**Data shown**
· · · · ·

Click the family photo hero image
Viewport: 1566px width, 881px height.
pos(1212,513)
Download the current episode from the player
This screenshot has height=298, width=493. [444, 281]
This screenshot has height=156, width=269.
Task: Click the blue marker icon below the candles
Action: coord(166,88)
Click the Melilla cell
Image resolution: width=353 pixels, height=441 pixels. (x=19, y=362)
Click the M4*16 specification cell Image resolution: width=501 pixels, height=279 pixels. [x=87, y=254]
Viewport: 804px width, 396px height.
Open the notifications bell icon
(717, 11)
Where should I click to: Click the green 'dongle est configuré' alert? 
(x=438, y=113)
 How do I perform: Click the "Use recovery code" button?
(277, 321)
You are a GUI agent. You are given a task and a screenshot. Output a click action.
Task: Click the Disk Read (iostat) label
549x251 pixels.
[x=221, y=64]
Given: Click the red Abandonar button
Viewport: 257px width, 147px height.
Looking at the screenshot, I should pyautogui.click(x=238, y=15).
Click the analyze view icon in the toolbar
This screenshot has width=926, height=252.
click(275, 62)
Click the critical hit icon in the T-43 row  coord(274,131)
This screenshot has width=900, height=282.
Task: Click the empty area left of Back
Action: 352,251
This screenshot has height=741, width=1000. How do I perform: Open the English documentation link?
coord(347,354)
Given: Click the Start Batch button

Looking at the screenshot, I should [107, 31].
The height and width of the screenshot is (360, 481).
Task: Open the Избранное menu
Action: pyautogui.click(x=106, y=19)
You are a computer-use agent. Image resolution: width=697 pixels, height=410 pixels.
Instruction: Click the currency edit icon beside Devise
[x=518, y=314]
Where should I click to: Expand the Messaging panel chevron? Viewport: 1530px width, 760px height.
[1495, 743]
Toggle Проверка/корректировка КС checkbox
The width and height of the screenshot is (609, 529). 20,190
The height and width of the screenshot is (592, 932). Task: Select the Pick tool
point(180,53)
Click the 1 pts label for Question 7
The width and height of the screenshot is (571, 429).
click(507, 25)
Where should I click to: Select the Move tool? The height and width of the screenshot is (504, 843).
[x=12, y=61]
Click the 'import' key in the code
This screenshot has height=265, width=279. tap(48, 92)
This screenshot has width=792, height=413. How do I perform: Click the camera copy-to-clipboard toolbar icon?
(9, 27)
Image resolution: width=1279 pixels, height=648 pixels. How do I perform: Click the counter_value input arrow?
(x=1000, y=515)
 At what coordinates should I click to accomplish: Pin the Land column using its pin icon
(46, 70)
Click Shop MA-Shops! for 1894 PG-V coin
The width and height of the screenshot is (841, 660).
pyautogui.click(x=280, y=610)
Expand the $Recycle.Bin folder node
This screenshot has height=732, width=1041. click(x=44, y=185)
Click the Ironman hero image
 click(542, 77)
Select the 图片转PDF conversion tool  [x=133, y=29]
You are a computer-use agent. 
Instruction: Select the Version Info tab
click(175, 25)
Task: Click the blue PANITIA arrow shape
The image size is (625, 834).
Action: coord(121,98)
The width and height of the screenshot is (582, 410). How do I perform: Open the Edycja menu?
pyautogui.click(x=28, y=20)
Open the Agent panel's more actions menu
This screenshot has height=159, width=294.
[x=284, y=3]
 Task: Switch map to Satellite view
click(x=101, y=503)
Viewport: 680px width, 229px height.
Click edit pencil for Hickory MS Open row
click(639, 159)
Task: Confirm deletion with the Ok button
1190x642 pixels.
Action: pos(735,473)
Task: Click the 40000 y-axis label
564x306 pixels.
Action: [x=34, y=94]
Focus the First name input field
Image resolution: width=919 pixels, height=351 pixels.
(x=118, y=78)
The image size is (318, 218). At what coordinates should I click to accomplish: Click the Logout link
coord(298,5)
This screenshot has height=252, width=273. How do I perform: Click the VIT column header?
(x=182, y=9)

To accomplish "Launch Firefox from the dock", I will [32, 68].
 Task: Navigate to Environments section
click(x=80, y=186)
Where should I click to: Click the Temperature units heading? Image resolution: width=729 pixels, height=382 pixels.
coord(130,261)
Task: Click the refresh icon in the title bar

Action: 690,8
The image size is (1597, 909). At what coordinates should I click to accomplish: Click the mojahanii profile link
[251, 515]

· · · · ·

**What the task requires**
Find and show each line of the listing with the word "label".

**Reply to the task**
Task: Click the Disk Read (iostat) label
Click the 1 pts label for Question 7
Task: Click the 40000 y-axis label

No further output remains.